Pascual Erviti Insausti

 

Nacía el Siervo de Dios en 1902 en Echalecu (Navarra). En su familia hacía el número 11 en una serie de doce hermanos. A los siete años perdió a su madre. Ayudaba a misa e iba con el ganado. Su deseo era hacerse sacerdote, pero se encontró con la oposición de su padre. Cuando tenía ya 16 años, su padre estaba dispuesto a que estudiara para sacerdote, pero él se veía para entonces ya muy mayor y por esa razón no quiso él. Tuvo que ir a Pamplona de soldado. Allí oía misa todos los días. Al volver al pueblo siguió siendo el que había sido siempre. De nuevo en el pueblo, dedicado al pastoreo y a la caza, volvió a sentir la llamada de Dios. Para tomar la decisión, del 21 al 27 de febrero de 1926 fue a Loyola (Vizcaya) de Ejercicios Espirituales. Como no acaba de resolverse decidió hacer otros ejercicios en febrero de 1927.

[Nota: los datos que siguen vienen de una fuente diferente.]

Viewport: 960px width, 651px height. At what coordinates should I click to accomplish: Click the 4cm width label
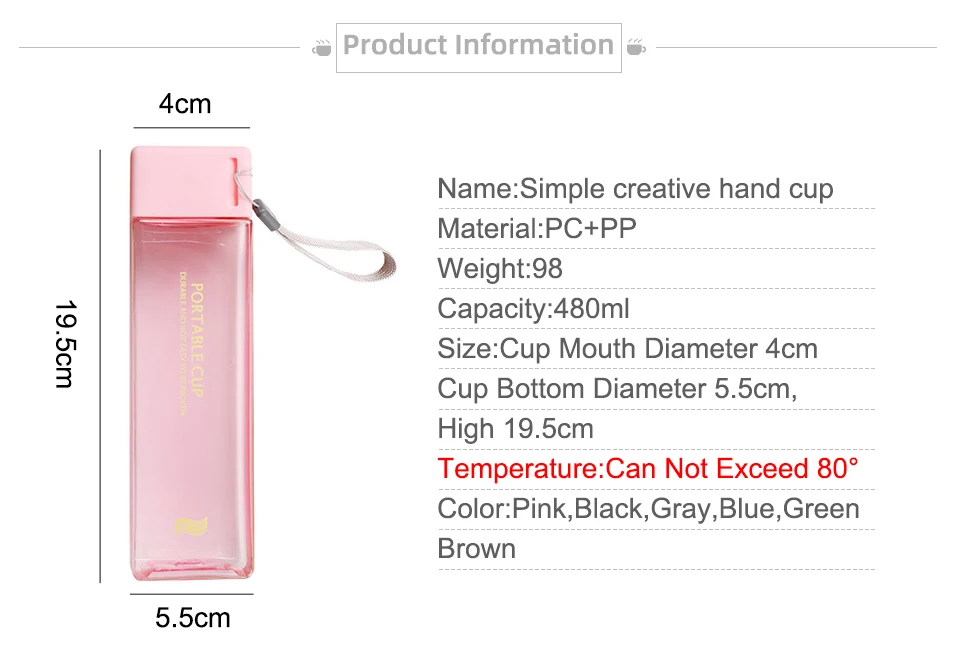pyautogui.click(x=185, y=104)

Al fin, un día de mediados de agosto de ese mismo año le dijo a su hermano mayor que se había decidido a ingresar en la Vida Religiosa. Primero pensó en ser Jesuita, pero el cura lo encaminó a los Redentoristas. Ahora el obstáculo para resolverse en su decisión era la enfermedad Terminal de su anciano padre, que moría en mayo de 1928. Solucionado ya este último obstáculo, a los 26 años entraba como Postulante en la Comunidad Redentorista de Pamplona. Hizo seis meses de postulantado en El Espino (Burgos). Al principio le costó, asaltándole muchas dudas sobre su vocación; cuenta él mismo que se encomendó a la Virgen del Perpetuo Socorro el día de su fiesta (27 de junio) y desaparecieron las vacilaciones. El 31 de diciembre de 1928 llegaba a la Casa Noviciado en Nava del Rey (Valladolid). Para significar el cambió de vida adoptado cambió de nombre: Hermano Pascual. Profesó el 24 de febrero de 1930. Emitidos ya sus votos, el 1 de marzo de 1930 va a Astorga (León). Le encomendaron el oficio de las cuadras y el de cocinero segundo. El 23 de diciembre de 1934 va destinado al Santuario del Perpetuo Socorro de Madrid, el escenario de su martirio. Durante el año y medio que va a estar en Madrid, trabajará en la cocina. Aquí en Madrid hará su Profesión Perpetua en1935. La impresión que dejó entre aquellos que le conocieron es el de una persona muy buena y sencilla, afable y humilde, con una honda experiencia de Dios que se ve manifestado en la vivencia de las virtudes en grado heroico. No es de extrañar que impresionadas por una personalidad con tales virtudes, algunas personas, tras conocer su muerte a consecuencia de la persecución religiosa de 1936, se encomendasen a él y pidiesen a Dios algún favor.

El H. Pascual fue junto con el H. Aniceto Lizasoaín a la casa de Dª Emilia Alcázar, madre del P. Antonio Hortelano C.Ss.R., el día 21 de julio de 1936. Allí estuvo unos tres días, y tuvo que salir porque parece que le seguían la pista. De él recuerda Dña. Emilia Alcázar que tenía bastante miedo a los acontecimientos. Por el peligro que corría en aquella casa, tuvo que cambiarse por el H. Máximo e irse con el P. Urruchi a la casa de los Sres. Nandín. Siendo el Siervo de Dios el más joven de los Hermanos coadjutores martirizados, Dios lo juntó para el martirio con el más joven de los Sacerdotes, el P. Urruchi. Juntos estuvieron casi un mes en casa de Don Roberto Nandín, hasta que los tres fueron detenidos el 21 de agosto de 1936. La esposa de D. Roberto manifiesta que cuando se los llevaron “los pobres sin queja y al parecer con valor, y el Hermano al enterarse que se llevaban a mi marido dijo ‘¡Dios mío que me maten a mi y no a D. Roberto, con lo que ha hecho con nosotros!’. Y en el momento de salir se volvió a mi suegra y a mi y nos dijo ‘que Dios les pague todo’”. El cadáver del Siervo de Dios fue recogido en la mañana del 22 de agosto de 1936 por la Cruz Roja en la Pradera (puede ser la Pradera de San Isidro), en el término municipal de Madrid y llevado al Depósito Judicial.